* _LISTED RECORDS_
BEGIN

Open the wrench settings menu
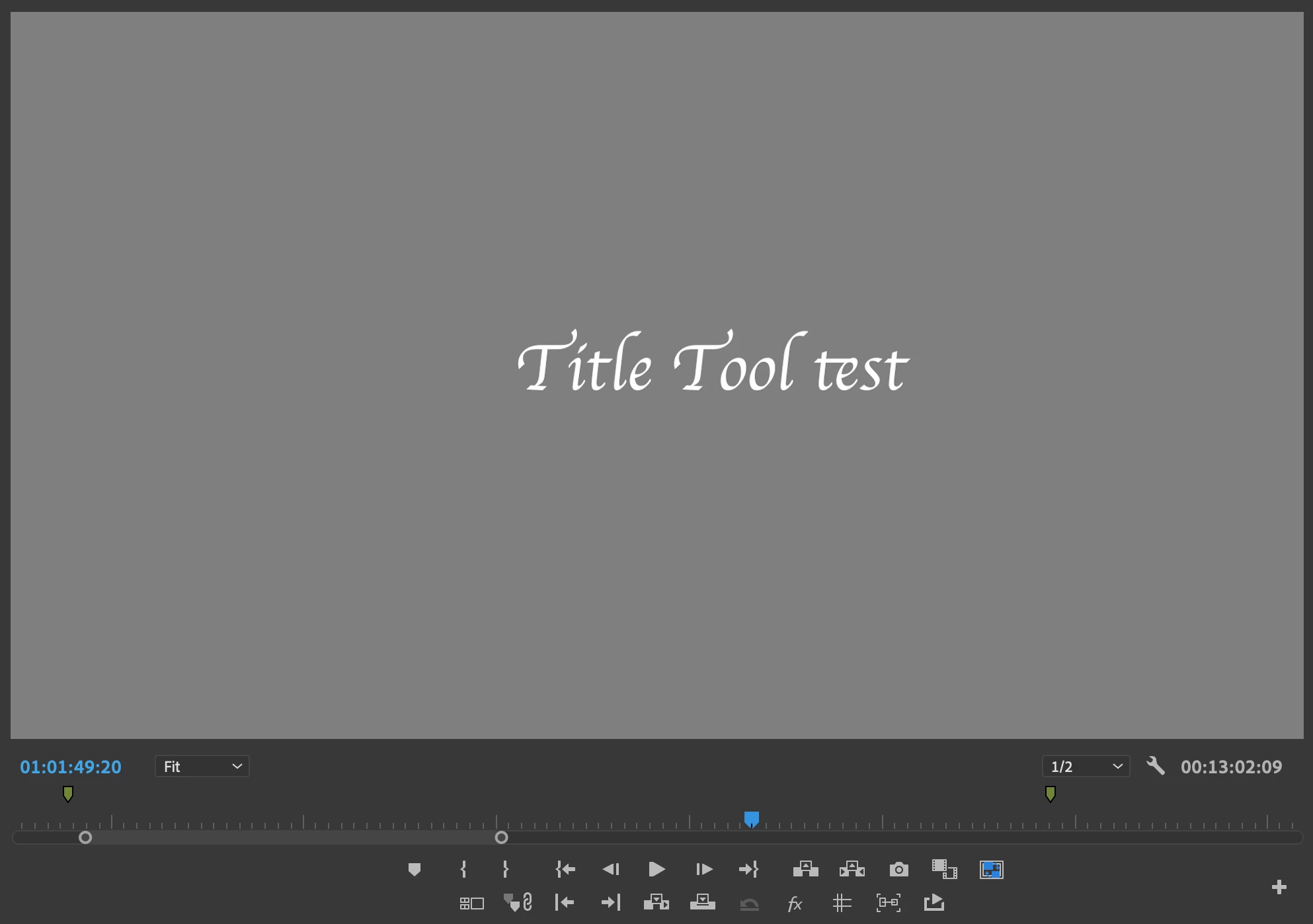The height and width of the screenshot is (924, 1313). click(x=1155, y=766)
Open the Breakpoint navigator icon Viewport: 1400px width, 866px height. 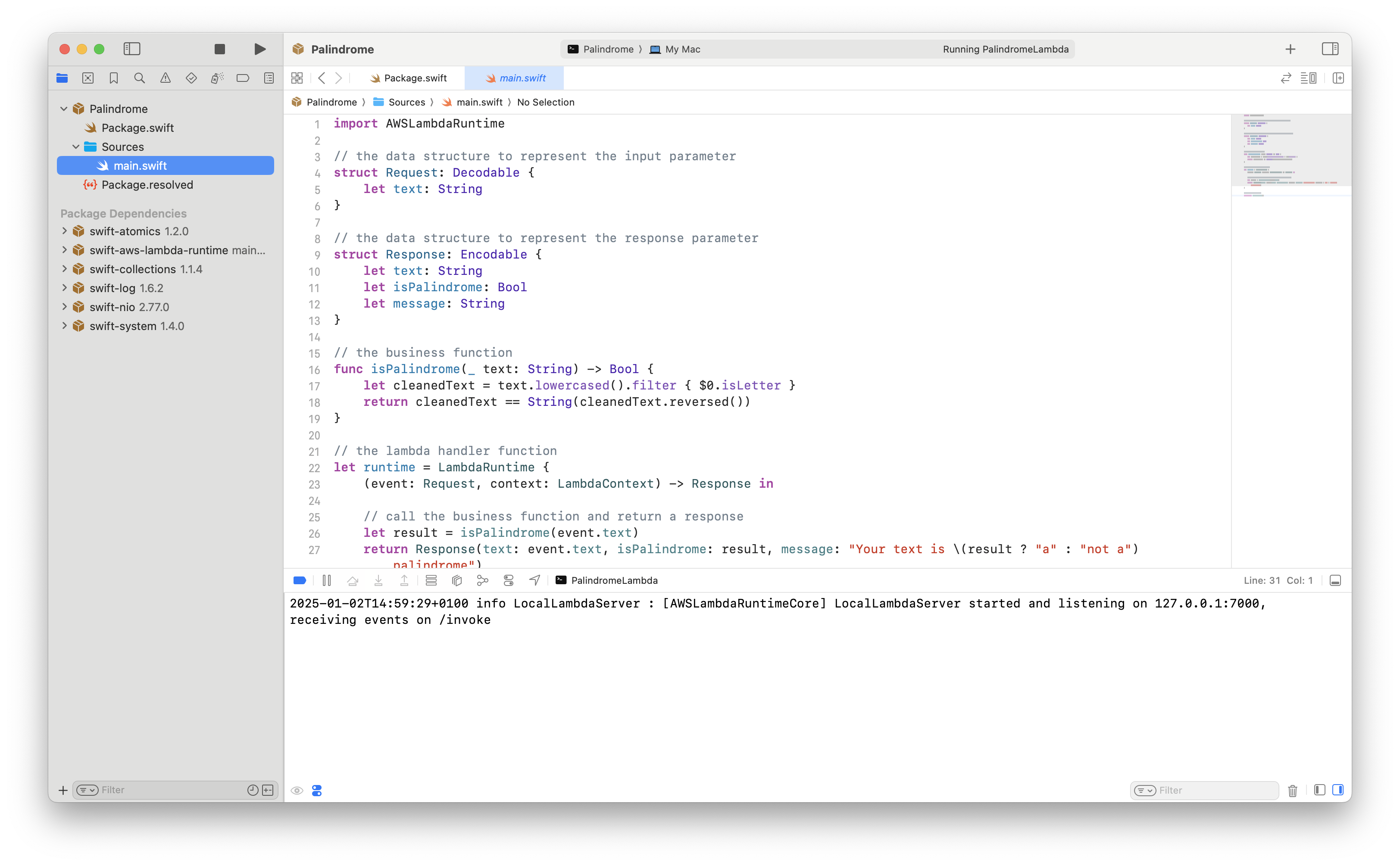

END
BEGIN

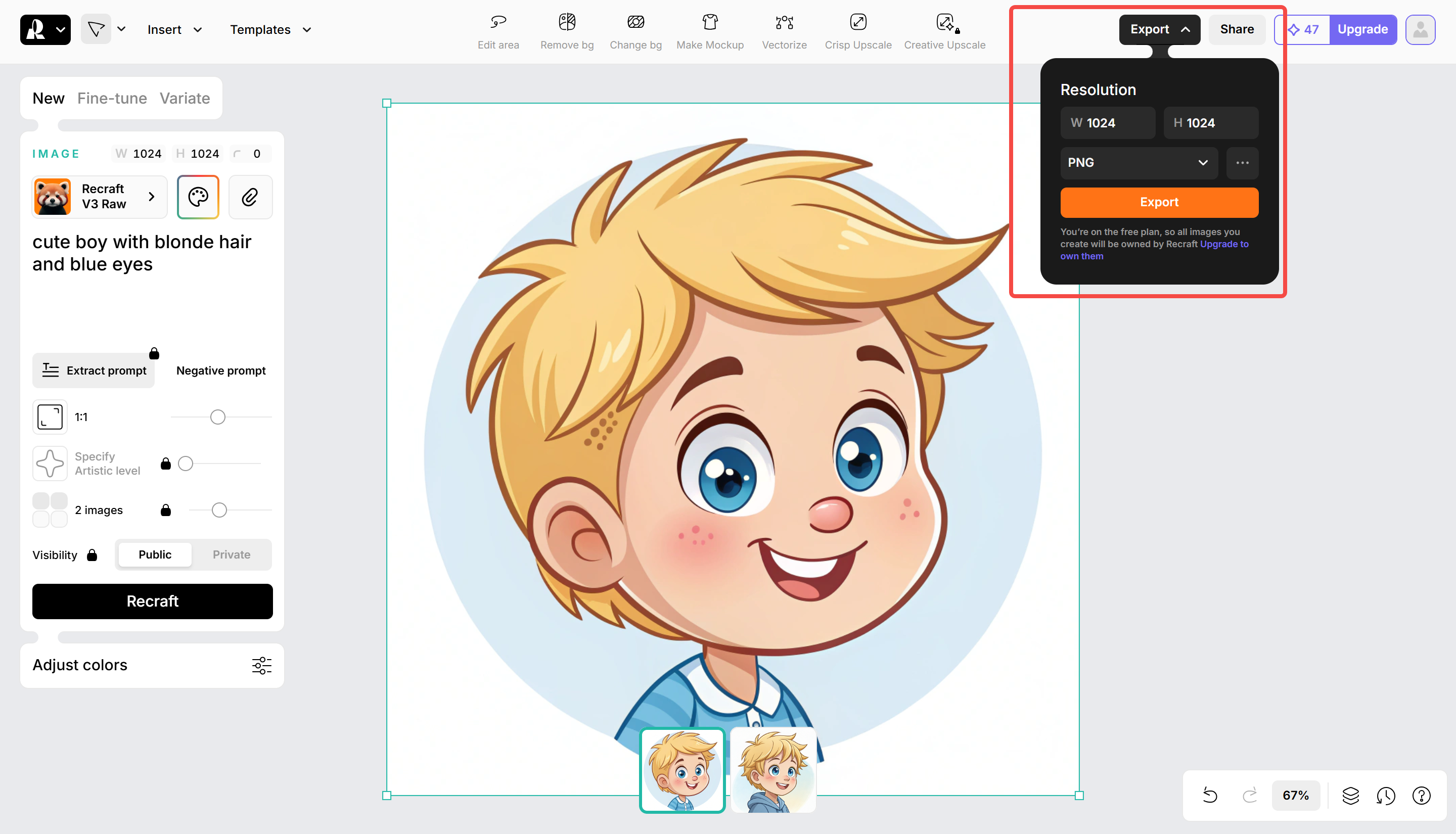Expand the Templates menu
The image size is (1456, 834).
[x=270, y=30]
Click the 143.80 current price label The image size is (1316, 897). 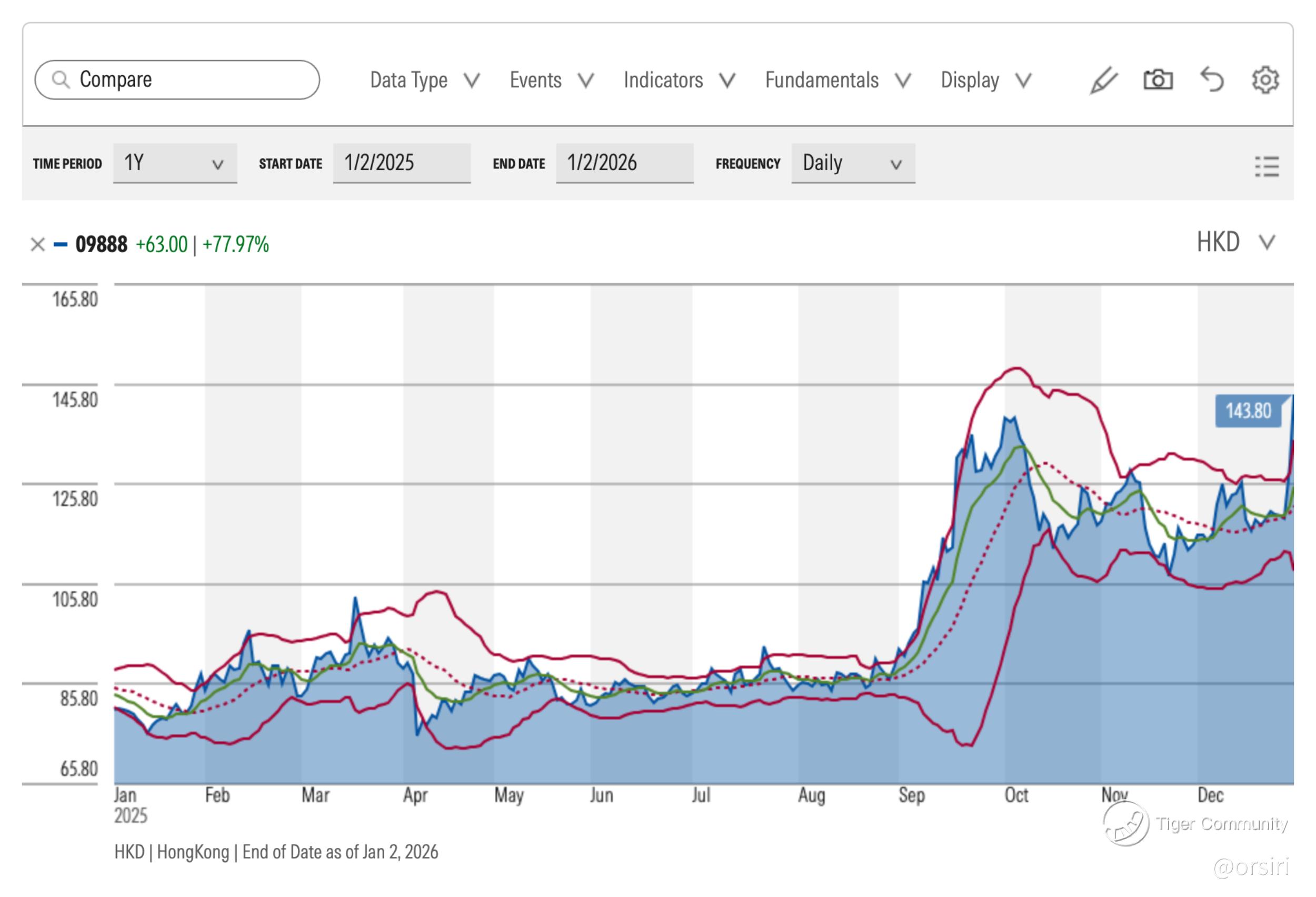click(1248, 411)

END

From the entries above, copy exactly the lines starting at the one with "Open the wrench settings menu" and stopping at the one with "Open the Breakpoint", keeping both ends. Drop the pictures.

Open the wrench settings menu
The height and width of the screenshot is (924, 1313). click(x=1155, y=766)
Open the Breakpoint navigator icon Viewport: 1400px width, 866px height. 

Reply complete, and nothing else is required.